Part of the Affordable Care Act (aka Obamacare) calls for an expansion of the Medicaid program, but some state legislators and governors are resisting the expansion.
Michigan Governor Rick Snyder is NOT one of those governors resisting.
When he announced his support for the expansion last month, he said it was about being "financially responsible."
Republicans in the Michigan Legislature, however, seem to disagree.
More from Kathleen Gray of the Detroit Free Press:
Gov. Rick Snyder’s proposal to expand Medicaid to nearly 500,000 Michigan residents, is not getting a warm reception in the state House of Representatives.
The Appropriations subcommittee handling the Department of Community Health budget passed the funding document without the Medicaid expansion, as well as other Snyder proposals, including: dental services for low income children, health and wellness initiatives, mental health and substance abuse services for veterans and an infant mortality program.
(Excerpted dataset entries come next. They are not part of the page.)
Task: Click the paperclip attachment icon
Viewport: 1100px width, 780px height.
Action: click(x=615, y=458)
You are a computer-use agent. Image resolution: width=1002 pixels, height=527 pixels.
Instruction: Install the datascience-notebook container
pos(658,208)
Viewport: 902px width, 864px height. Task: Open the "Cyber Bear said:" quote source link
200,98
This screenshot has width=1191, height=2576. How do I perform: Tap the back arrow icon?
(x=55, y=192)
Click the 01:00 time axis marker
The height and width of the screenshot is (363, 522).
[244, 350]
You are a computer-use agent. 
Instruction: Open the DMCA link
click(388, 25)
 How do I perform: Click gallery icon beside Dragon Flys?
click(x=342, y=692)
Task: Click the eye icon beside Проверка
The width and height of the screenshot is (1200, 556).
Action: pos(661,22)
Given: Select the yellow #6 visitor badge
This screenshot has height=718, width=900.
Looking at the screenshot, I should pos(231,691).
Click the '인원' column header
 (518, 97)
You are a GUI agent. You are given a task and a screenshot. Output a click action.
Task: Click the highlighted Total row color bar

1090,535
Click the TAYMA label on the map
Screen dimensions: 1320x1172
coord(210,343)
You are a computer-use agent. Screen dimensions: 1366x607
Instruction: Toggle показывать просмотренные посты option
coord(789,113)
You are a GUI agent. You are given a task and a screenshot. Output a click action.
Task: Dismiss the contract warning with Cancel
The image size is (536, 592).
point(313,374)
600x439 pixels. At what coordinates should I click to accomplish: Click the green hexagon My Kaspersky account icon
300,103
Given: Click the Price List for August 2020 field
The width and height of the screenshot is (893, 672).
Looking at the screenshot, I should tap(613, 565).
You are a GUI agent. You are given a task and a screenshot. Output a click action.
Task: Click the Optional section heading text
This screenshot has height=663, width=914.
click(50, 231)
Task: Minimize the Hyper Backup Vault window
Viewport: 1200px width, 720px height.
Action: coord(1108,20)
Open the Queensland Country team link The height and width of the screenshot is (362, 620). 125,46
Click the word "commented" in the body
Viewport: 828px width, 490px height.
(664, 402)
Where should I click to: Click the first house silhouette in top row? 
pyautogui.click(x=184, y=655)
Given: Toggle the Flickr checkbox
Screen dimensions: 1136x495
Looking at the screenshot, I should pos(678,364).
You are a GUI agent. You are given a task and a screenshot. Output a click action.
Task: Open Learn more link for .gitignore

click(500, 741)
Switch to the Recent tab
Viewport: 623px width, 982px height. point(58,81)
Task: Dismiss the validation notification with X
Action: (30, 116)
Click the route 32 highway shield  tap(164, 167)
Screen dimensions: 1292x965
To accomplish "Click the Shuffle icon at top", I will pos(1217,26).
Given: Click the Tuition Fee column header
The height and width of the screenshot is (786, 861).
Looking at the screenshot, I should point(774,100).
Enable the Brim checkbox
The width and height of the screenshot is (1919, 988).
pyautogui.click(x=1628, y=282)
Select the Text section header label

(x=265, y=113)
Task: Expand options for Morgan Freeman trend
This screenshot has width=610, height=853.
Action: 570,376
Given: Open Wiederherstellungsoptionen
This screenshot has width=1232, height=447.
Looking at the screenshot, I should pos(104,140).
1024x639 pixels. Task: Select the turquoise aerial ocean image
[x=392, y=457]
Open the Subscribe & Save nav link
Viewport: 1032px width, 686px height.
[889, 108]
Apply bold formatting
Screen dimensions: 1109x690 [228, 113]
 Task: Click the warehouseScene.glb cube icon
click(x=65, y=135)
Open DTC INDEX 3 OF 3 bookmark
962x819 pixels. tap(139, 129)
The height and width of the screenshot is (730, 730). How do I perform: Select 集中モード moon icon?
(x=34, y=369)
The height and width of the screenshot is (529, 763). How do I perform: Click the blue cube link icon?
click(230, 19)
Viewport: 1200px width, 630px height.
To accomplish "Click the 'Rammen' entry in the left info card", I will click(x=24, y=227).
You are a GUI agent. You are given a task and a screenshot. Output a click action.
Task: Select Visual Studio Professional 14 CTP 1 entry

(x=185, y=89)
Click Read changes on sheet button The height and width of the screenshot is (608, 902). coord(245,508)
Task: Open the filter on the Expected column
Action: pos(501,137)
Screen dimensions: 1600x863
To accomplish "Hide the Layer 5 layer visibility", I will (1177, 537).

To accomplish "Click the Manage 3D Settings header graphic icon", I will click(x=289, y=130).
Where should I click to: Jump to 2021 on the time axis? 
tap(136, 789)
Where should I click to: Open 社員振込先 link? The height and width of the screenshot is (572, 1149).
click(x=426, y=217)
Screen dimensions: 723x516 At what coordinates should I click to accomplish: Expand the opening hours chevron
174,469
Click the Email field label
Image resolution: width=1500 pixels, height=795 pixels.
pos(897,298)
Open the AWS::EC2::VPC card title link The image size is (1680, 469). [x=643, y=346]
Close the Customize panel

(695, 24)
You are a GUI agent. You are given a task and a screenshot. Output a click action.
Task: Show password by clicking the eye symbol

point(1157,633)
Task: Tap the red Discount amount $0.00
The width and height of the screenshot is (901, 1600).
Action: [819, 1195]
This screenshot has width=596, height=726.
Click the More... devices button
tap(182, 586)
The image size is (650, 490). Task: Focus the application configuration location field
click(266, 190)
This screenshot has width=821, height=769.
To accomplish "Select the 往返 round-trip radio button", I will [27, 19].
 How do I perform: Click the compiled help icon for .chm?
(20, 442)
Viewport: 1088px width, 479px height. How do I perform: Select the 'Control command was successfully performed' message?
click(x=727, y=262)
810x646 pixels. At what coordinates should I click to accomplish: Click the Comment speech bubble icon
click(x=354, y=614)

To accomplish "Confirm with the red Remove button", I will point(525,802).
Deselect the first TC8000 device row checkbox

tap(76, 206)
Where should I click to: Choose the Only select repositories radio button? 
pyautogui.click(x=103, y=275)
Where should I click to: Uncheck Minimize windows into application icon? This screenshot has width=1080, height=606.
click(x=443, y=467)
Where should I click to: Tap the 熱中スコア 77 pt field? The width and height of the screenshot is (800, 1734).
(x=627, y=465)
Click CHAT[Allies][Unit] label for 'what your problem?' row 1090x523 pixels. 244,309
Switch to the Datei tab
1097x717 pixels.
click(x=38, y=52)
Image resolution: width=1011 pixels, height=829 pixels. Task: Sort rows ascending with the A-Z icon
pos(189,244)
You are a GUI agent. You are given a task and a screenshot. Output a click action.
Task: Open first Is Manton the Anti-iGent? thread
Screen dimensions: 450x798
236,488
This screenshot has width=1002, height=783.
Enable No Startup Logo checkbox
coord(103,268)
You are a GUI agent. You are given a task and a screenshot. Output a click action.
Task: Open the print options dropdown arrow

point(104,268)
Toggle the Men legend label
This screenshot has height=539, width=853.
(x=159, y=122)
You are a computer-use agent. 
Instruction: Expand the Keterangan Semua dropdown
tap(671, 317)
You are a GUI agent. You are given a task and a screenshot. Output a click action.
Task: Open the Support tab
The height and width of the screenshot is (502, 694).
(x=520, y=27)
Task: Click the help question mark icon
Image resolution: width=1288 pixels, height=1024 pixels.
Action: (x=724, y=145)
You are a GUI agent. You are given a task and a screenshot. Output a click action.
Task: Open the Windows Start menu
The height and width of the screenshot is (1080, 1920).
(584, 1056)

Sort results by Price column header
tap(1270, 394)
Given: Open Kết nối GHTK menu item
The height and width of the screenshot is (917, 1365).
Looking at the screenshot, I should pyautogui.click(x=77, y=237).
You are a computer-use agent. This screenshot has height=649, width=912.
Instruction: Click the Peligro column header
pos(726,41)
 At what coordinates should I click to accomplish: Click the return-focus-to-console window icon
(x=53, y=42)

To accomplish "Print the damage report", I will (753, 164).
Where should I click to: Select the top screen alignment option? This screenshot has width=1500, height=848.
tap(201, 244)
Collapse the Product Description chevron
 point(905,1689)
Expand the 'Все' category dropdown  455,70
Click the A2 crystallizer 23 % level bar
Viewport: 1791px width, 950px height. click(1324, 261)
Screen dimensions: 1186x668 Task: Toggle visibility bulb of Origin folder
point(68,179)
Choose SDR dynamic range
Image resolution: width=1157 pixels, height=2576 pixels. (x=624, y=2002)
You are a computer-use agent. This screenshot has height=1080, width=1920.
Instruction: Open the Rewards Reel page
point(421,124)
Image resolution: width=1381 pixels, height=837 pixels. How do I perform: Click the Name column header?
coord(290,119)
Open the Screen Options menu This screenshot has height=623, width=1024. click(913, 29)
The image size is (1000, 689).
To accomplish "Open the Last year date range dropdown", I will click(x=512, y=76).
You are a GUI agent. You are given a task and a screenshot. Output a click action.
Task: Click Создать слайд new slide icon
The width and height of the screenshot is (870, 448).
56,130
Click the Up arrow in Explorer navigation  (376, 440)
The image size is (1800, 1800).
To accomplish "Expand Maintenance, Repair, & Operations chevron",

Gov. Snyder said the expansion is not dead yet. He hopes to convince legislators that the expansion is a good idea.
Republicans in the state House said they didn't include Medicaid expansion money in this draft of the budget bill because there is no agreement to accept the expansion yet.
More from MLive:
“We have a number of steps to go through in this process, in both the House and the Senate,” said Ari Adler, a spokesman for House Speaker Jase Bolger, R-Marshall.
Bolger has said he is “appropriately skeptical” of expanding Medicaid under the Affordable Care Act.
In the past, House Speaker Bolger has expressed his concern that the federal government wouldn't hold up their end of the bargain and the state would be left with the bill.
Currently, the government sponsored health insurance program is only available to people with low incomes who meet certain criteria.
Starting in 2014, almost all individuals age 65 and under who are at 133 percent of the federal poverty level will be eligible - that is - they'll be eligible in states that accept Medicaid expansion.
This 'will they or won't they' scenario was started when the U.S. Supreme Court ruled on the constitutionality of the Affordable Care Act last summer. The court upheld most of the Act, but said the Medicaid expansion portion of the Act can be accepted or rejected by the states.
So the highly politicized debate around the Affordable Care Act continues, and Republicans in Michigan, who have resisted implementation of the Act, say they still need convincing to go with this part of it.